(Dataset entries)
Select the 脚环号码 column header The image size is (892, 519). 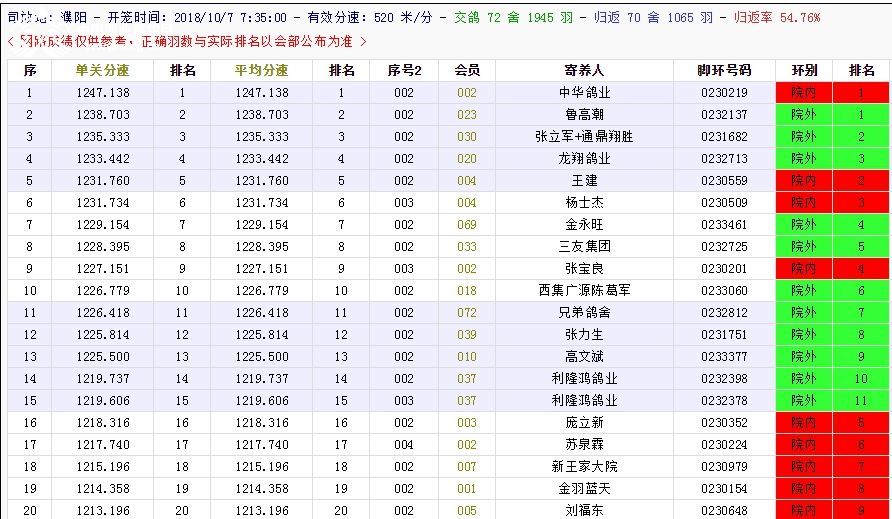[x=724, y=70]
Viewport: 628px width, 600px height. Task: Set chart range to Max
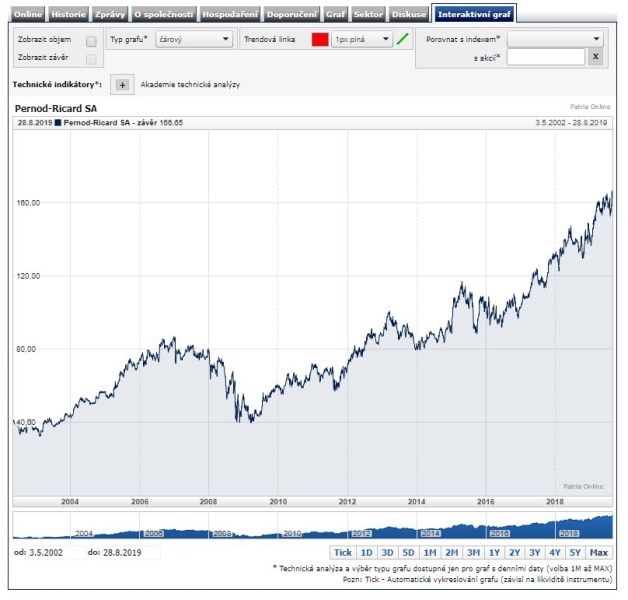click(x=599, y=552)
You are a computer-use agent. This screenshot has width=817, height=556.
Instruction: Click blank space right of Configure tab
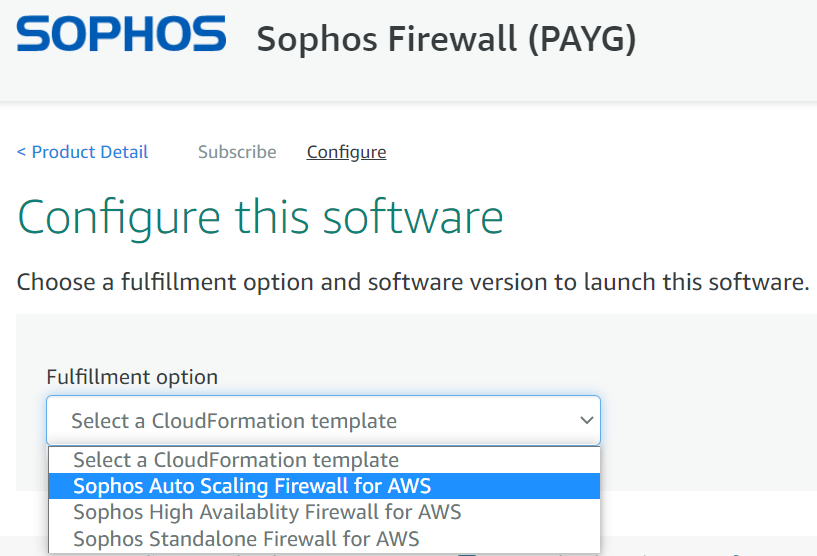(600, 152)
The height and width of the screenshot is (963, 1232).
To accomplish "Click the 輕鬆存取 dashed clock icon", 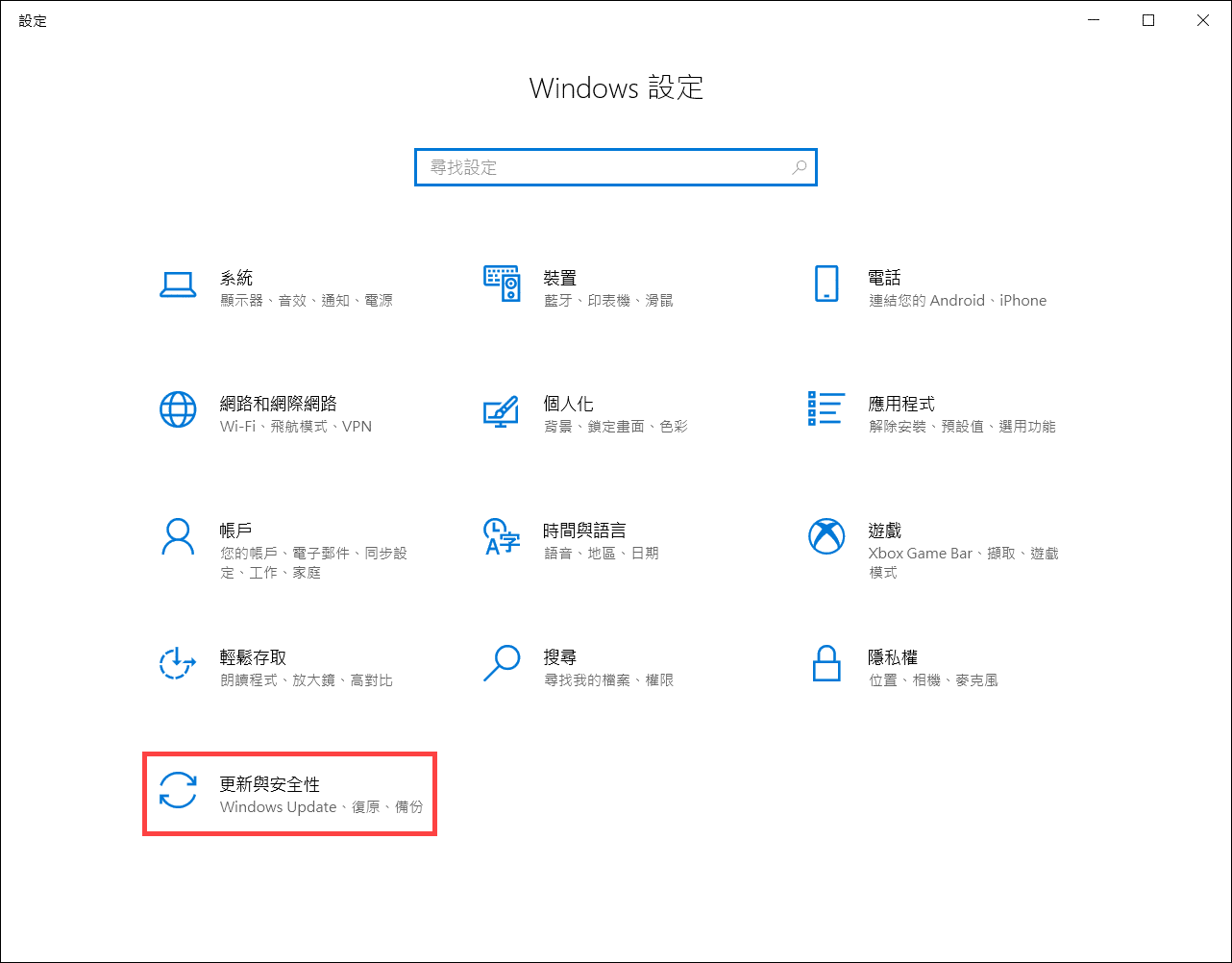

→ **Action item**:
Give again, exactly as written, the lines from the one with "Viewport: 628px width, 600px" through the last line of the entries above, but skip the pictures.

→ **Task result**:
Viewport: 628px width, 600px height. Task: Set chart range to Max
click(x=599, y=552)
You are a computer-use agent. This screenshot has width=817, height=556.
Instruction: Click blank space right of Configure tab
(600, 152)
The height and width of the screenshot is (963, 1232).
To accomplish "Click the 輕鬆存取 dashed clock icon", 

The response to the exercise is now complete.